Las dependencias de Terre estaban en Valdemoro, municipio situado a veintiséis kilómetros al sur de la Puerta del Sol de Madrid. Los exiguos dominios de la empresa abarcaban dos espacios adyacentes, uno interior y otro exterior. El primero era un bajo de setenta y cinco metros cuadrados, con zona de recepción (un mostrador para la Presen), área de administración (un despacho de dos por dos para Benito, con el único ordenador de la empresa), cuarto de baño (mixto), cocina (una cafetera eléctrica sobre una nevera combi) y laboratorio (lo sobrante). El segundo era su patio trasero de cuatro por veinte en el que caían las pinzas de los vecinos. Era esta la zona de experimentos al aire libre, donde una colección de palos y maderos conservados en urnas eran sometidos a agresiones controladas para verificar la eficacia del mocordo famoso.
Para compensar sus desarboladuras, Benito decoró las instalaciones con objetos coloridos: papeleras, cubiletes, estores o alfombrillas se elegían con intención ambiental en verde hierba, bermellón subido, amarillo limón o naranja fuerte. Algún tabique iba pintado en rosa chicle, que daba mucha alegría a los blancos satinados de los muros. En el patio había plantado hierbabuena y perejil, y tenía esmaltadas en colores vivos las mesas de mecano que soportaban las urnas de sus pruebas de exterior. Las animosas acometidas cromáticas no hacían buenas migas con la renqueante marcha de las cosas.
Todo empezó a finales de 1994, cuando Benito tuvo un proverbial golpe de inventiva química. Fue soñando, dormido en su cama.
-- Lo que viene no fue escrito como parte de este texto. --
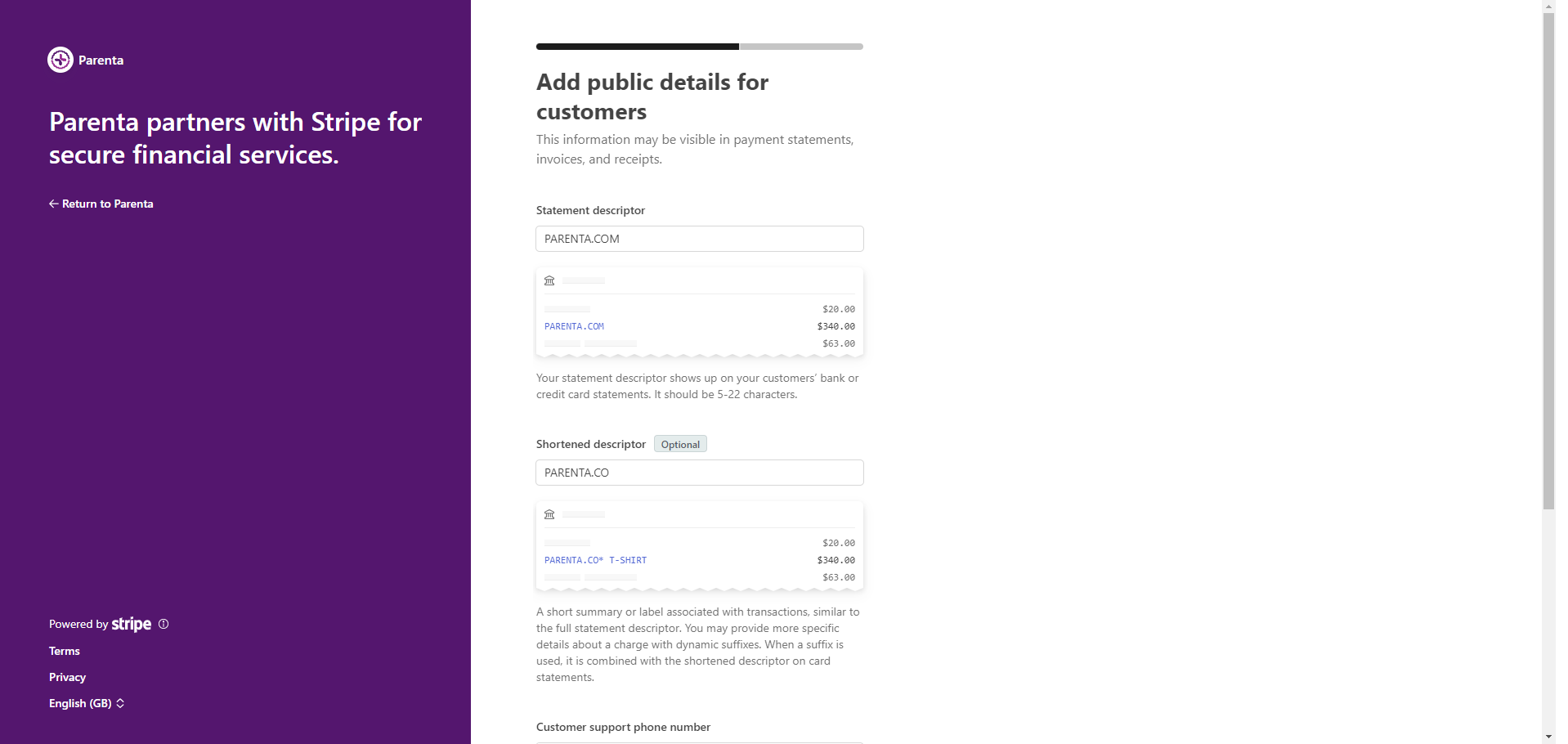This screenshot has height=744, width=1568.
Task: Click the Optional badge beside Shortened descriptor
Action: coord(680,444)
En enero de 1995 creó Terre para desarrollar la idea que había alumbrado metido en su pijama. La empresa sería el marco científico y jurídico que acogiera las investigaciones conducentes a la materialización de su ocurrencia nocturna. Imperaba entonces el espíritu optimista sobre la iniciativa personal. Benito se lanzó a tumba abierta. Alquiló el bajo de Valdemoro y comenzó a trabajar con sus flacas huestes.
Hubo momentos para todo. Para los primeros balbuceos de heroica memoria, para los conatos de éxito, para los de derribo, para sus apuntalamientos. El proyecto se iba comiendo todos los recursos recabados y por recabar. Pero él no lo lamentó. Como premio, en octubre de 1997, y después de casi tres años de desvelos, Benito consiguió destilar el primer centímetro cúbico de un compuesto que quedó registrado en la Oficina de Patentes con la retahíla nominal ES-C21-63189/1997. En Terre lo llamaban mocordo .
El mocordo se inyectaba en la madera y esta volvía a nacer. Restituía todas las propiedades de la fibra vegetal, neutralizaba el desmembramiento celular y retardaba su envejecimiento casi hasta paralizarlo. La madera revivía orgánicamente, tuviera los años que tuviera. Llevaban probándolo desde entonces en las muestras del patio y los resultados, mes tras mes, eran cada vez más asombrosos. Para la restauración de retablos y escultura antigua, el mocordo era inmejorable.